The pay-service is in part for convenience and in part for efficiently transporting oddball recyclables so people reduce taking trips, Stanford said. Think of it like
“carpooling the goods,” Stanford said.
You could shuffle clothing to donation bins, bring
batteries to battery stores, drop bulbs off at the hardware store, take grocery bags to a store collection bin — or throw this waste in the trash if you really wanted.
None of these items belong in your home recycle bin, though, as curbside services do not recycle them. Grocery bags, for example, clog recycling machinery.
Plastic film is “a category you don’t realize how much you have until you start to collect it,” Stanford said. This includes the bags inside cereal boxes, bread bags, newspaper sleeves, dry cleaning bags, plastic wrap, wood pellet bags and resealable sandwich bags as examples.
Ridwell says it is now in Snohomish because it received enough requests to start serving the 98290 and 98296 area codes. It’s a Seattle-based operation that began a few years ago.
Plans are for three, six and 12 months for Ridwell’s service.
It is $18 a month to buy three months of service, $16 a month for six months and $14 a month for a year.
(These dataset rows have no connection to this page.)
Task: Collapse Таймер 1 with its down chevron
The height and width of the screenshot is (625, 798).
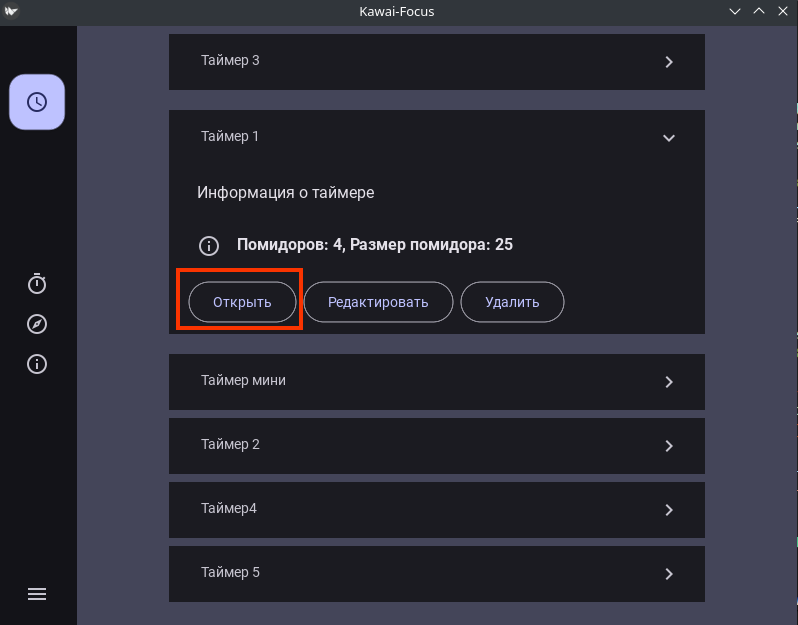Action: (x=669, y=138)
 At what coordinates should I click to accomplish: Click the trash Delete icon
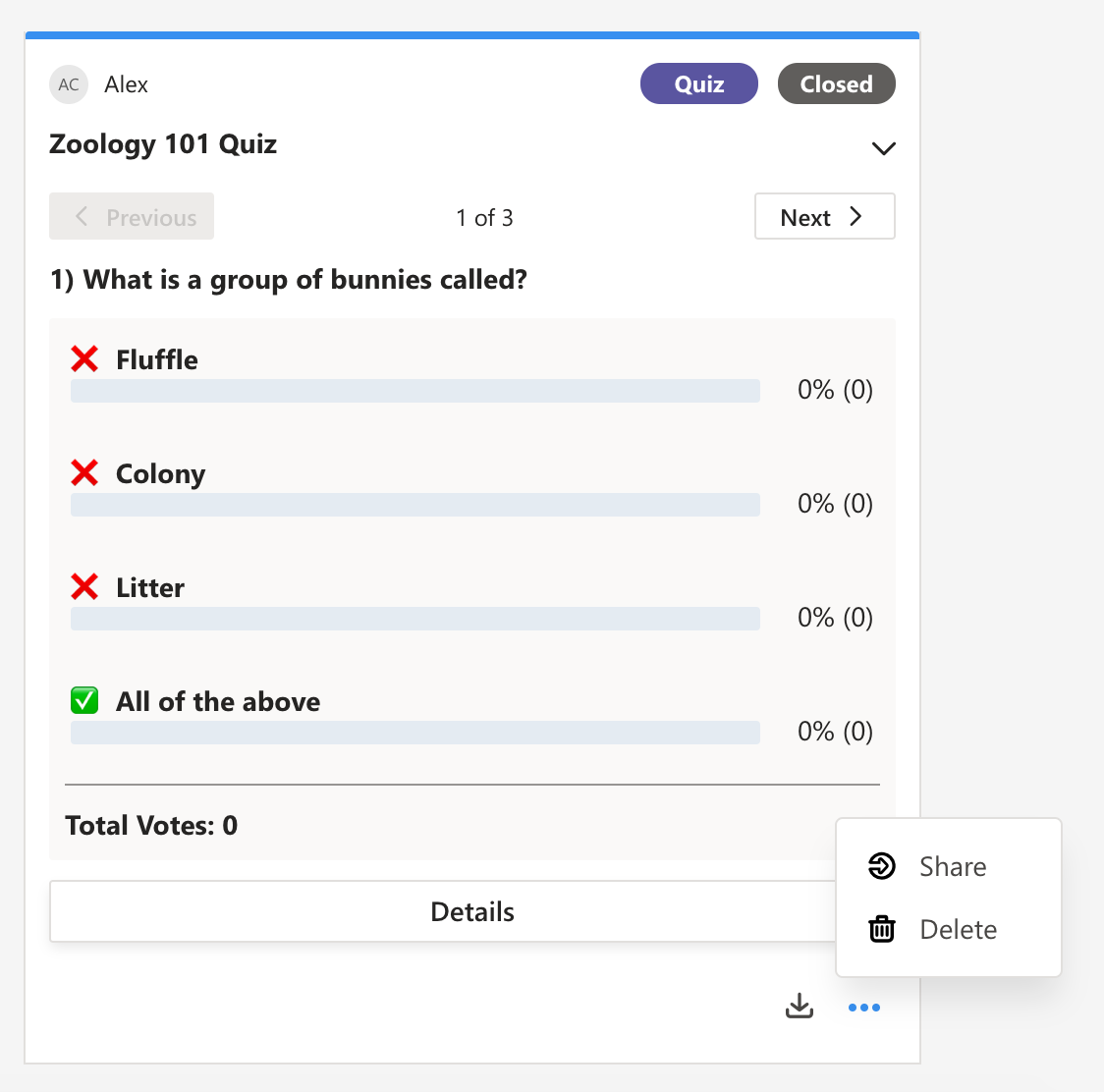tap(882, 929)
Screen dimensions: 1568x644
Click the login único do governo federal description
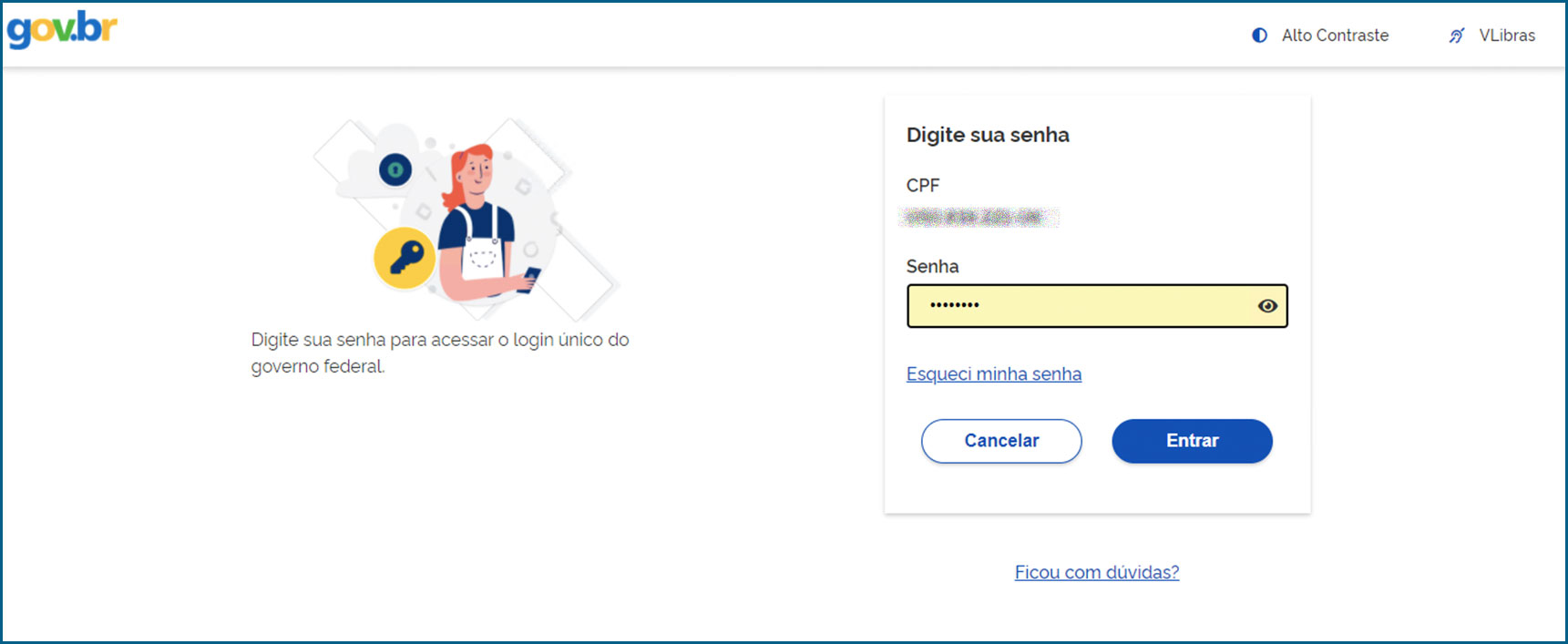pos(440,353)
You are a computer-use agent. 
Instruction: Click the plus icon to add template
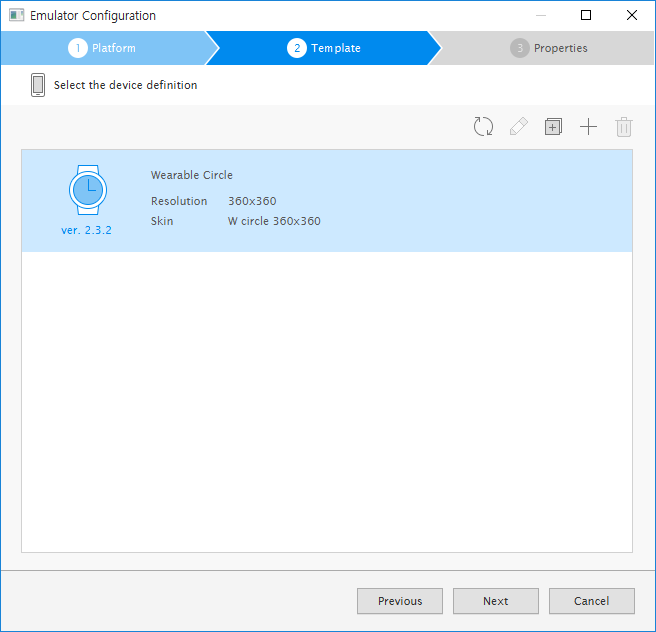coord(588,127)
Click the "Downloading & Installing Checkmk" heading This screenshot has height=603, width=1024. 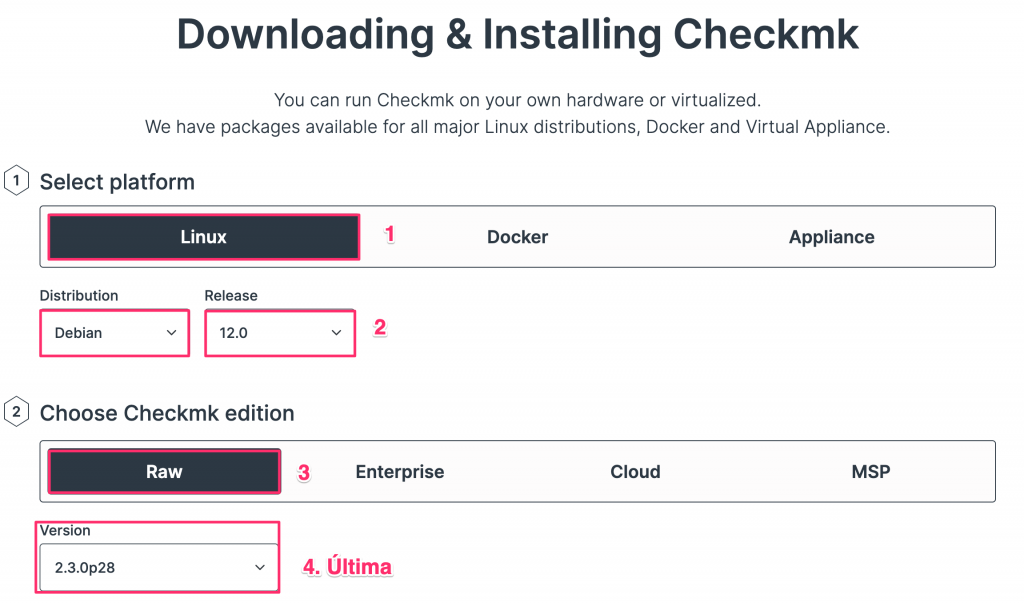(x=517, y=35)
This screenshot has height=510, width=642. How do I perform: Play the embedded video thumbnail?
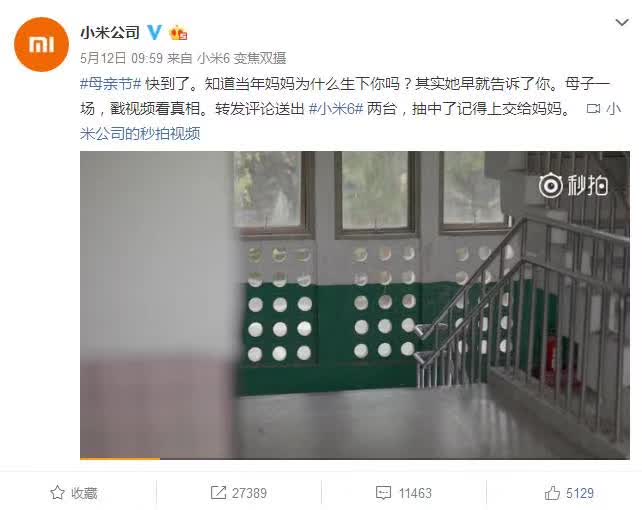coord(355,305)
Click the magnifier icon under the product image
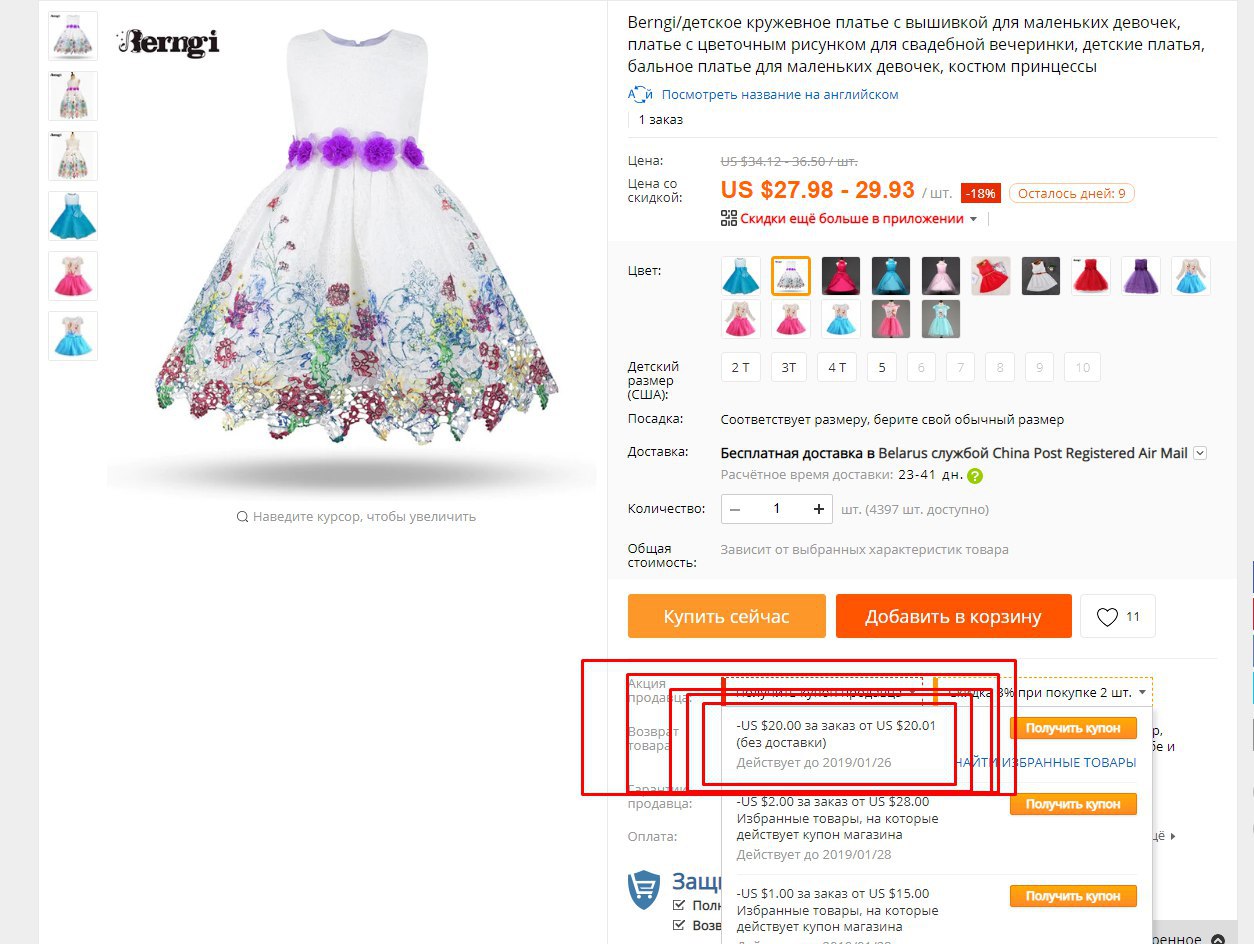The image size is (1254, 944). [242, 517]
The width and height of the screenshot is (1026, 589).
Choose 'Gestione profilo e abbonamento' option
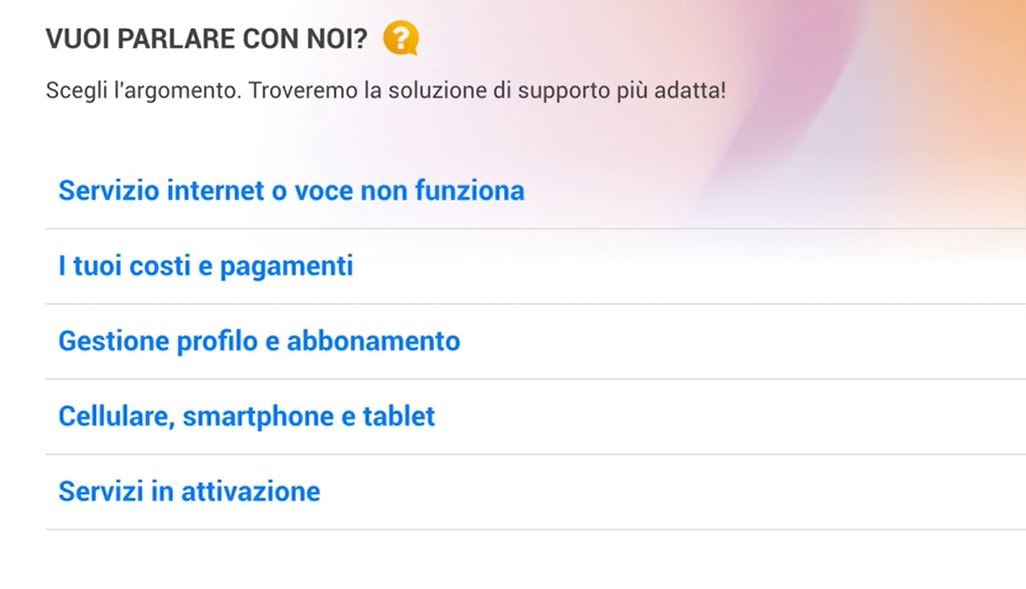point(259,341)
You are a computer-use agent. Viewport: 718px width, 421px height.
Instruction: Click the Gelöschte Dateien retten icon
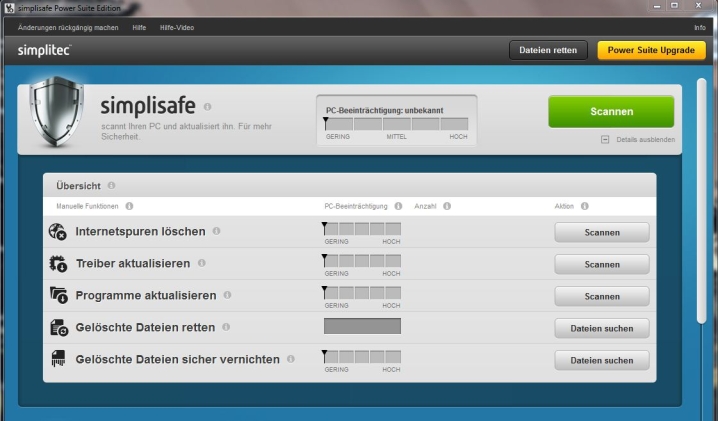click(58, 328)
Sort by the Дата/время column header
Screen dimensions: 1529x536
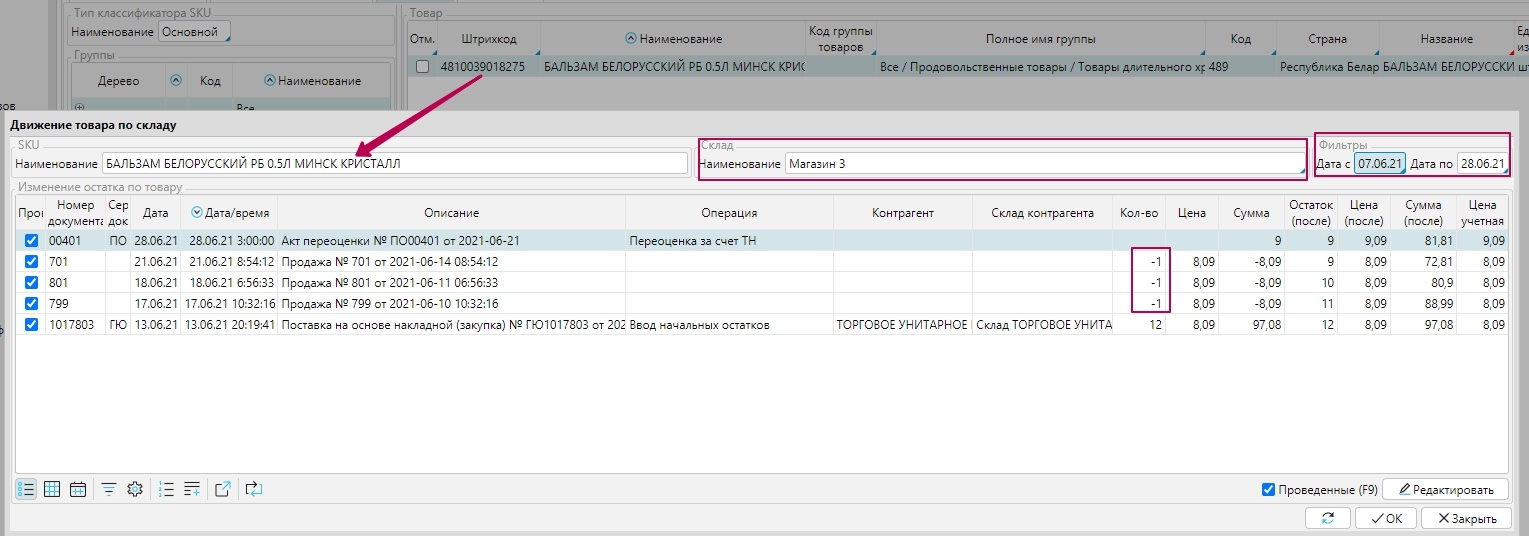pos(228,213)
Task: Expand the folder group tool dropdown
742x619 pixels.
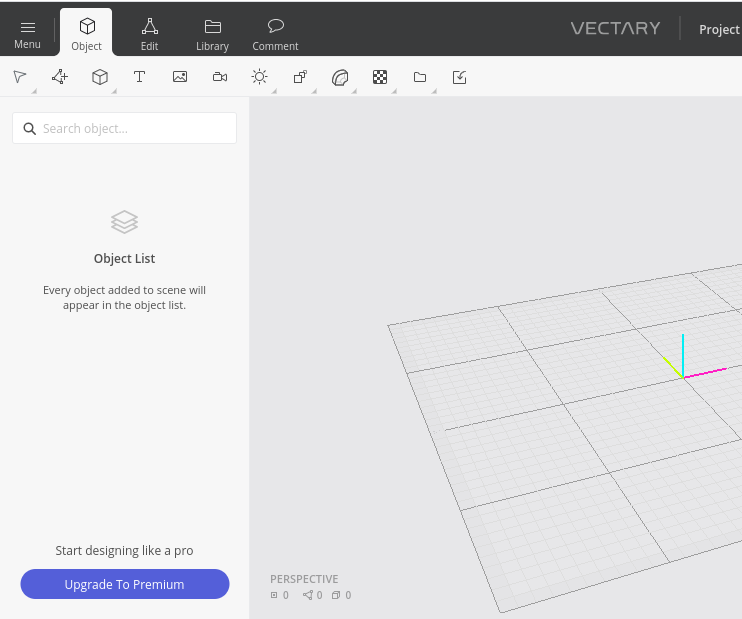Action: 433,91
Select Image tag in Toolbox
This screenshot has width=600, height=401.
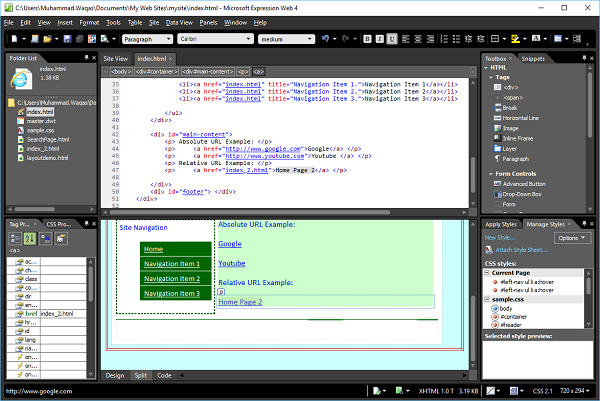point(513,127)
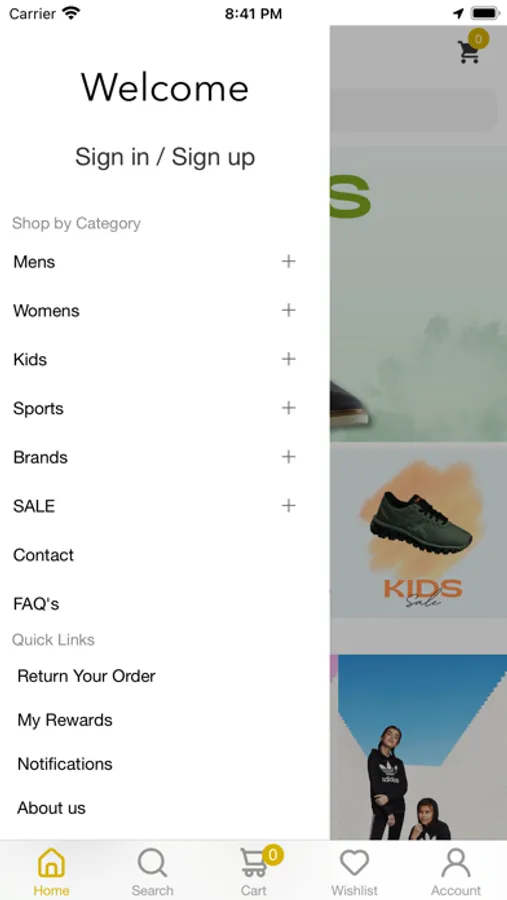
Task: Tap the Kids Sale shoe banner
Action: [x=419, y=531]
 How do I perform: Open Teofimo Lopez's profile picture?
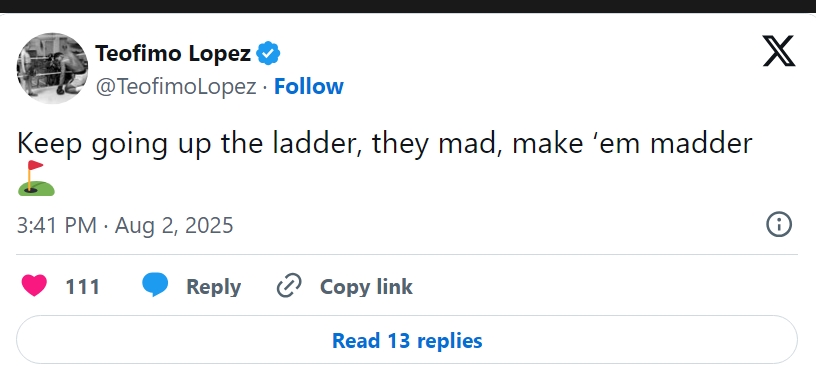(52, 68)
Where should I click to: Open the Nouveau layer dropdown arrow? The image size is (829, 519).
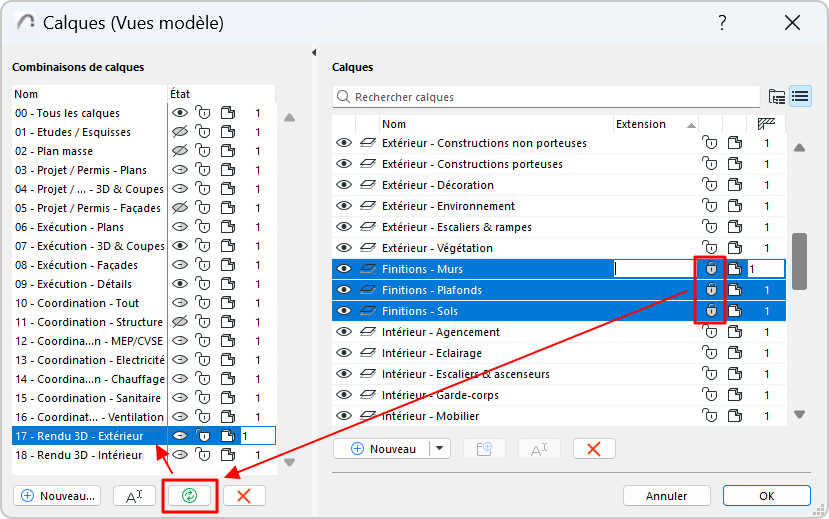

These prices are based on the general relative distance to its headquarters, Stanford said.
The company has no problem with neighbors sharing the service or someone setting up a public collection bin. Stanford said that’s because people joining together reduces vehicle trips that create pollution.
Ridwell sorts everything at its warehouse south of downtown Seattle.
The clothing is quality-checked to be re-donated to Goodwill or passed on to textile recyclers that reuse fabric to create carpet pads, home insulation and other purposes.
Dead lightbulbs — both CFL bulbs containing mercury and LED bulbs — are sent to EcoLights, a specialty recycler in Seattle.
Old batteries get trucked to a national processor that separates the metal and chemicals for reuse.
The plastic film goes to the Oregon company Trex, which builds plastic benches and decking. (The group Green Snohomish is collecting these plastics as well to put benches in town.)
The Styrofoam goes to Styro Recycle of Kent.
The young, growing company is not yet offsetting its carbon footprint, Stanford said.
More than 275 Everett residents and more than 145 Snohomish-area residents have signed up, the company says.
There are more than 19,000 people in western Washington using the service, plus about 4,000 more in Portland.
DIY: How can you recycle these items for free?
• Bags: Food banks, such as the Snohomish Community Food Bank, reuse plastic grocery bags. Grocery stores also take plastic bags.
• Batteries: Pacific Power Batteries on Main Street in Monroe takes batteries.
Also, the county’s transfer stations have collected batteries for 20-plus years. Snohomish County Solid Waste recycled 165,164 pounds of batteries in 2020 alone. It recently got an award for this service. (It also takes latex paint for a fee.)
• Bulbs: The Lowe’s in Monroe has a deposit bin for CFL bulbs.
Additionally, the chain store Batteries Plus Bulbs, located in Lynnwood and Smokey Point, take both.